> _What to do_
Could you repeat the records below exactly, leaving the pictures out?

++++

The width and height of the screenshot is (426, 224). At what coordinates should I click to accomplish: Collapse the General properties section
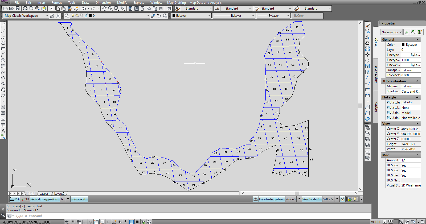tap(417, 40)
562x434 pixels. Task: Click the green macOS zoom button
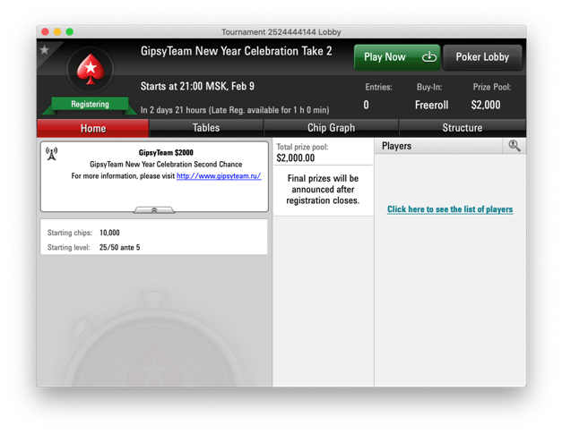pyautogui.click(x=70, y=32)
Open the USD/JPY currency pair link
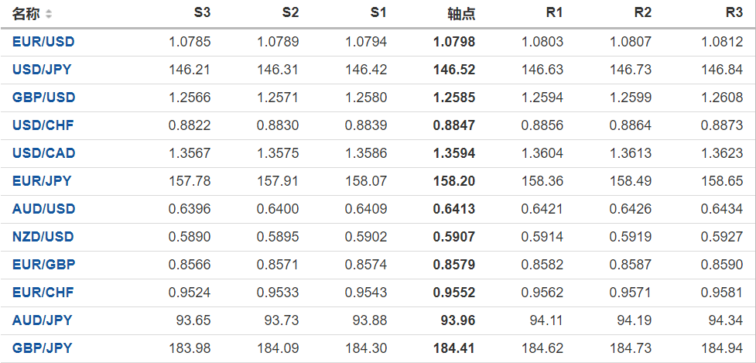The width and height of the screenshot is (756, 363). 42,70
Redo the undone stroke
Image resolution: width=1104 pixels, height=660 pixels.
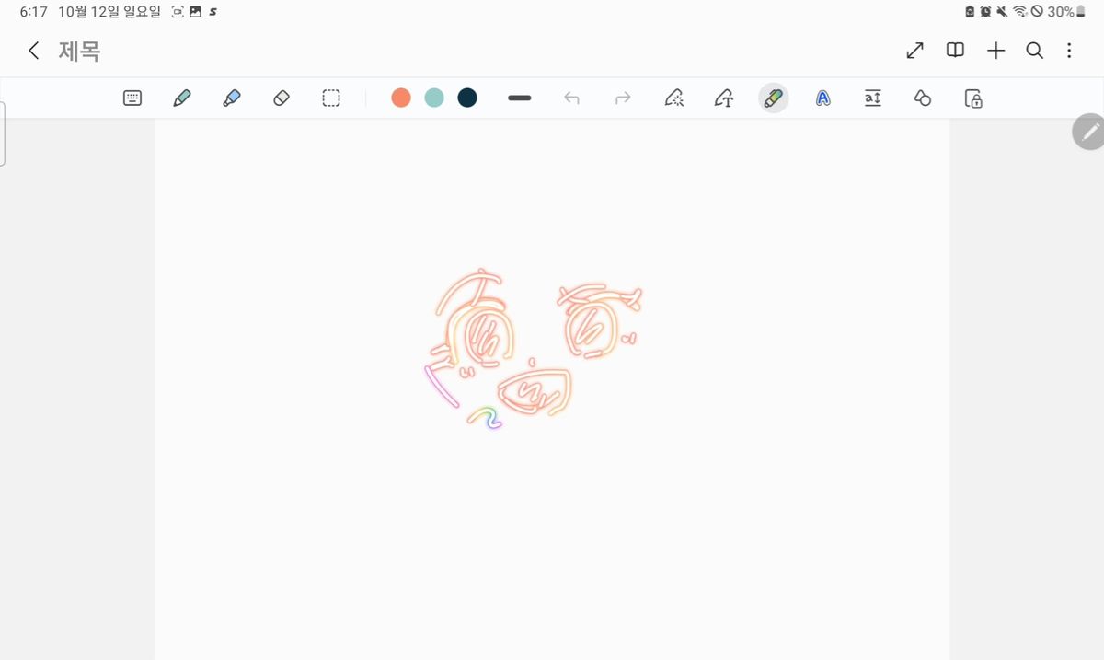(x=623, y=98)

++++

> _Result_
The width and height of the screenshot is (426, 224). At what coordinates should I click to accomplish: Collapse the General properties section
tap(417, 40)
562x434 pixels. Task: Click the green macOS zoom button
pyautogui.click(x=70, y=32)
Open the USD/JPY currency pair link
The width and height of the screenshot is (756, 363). 42,70
Redo the undone stroke
Image resolution: width=1104 pixels, height=660 pixels.
(x=623, y=98)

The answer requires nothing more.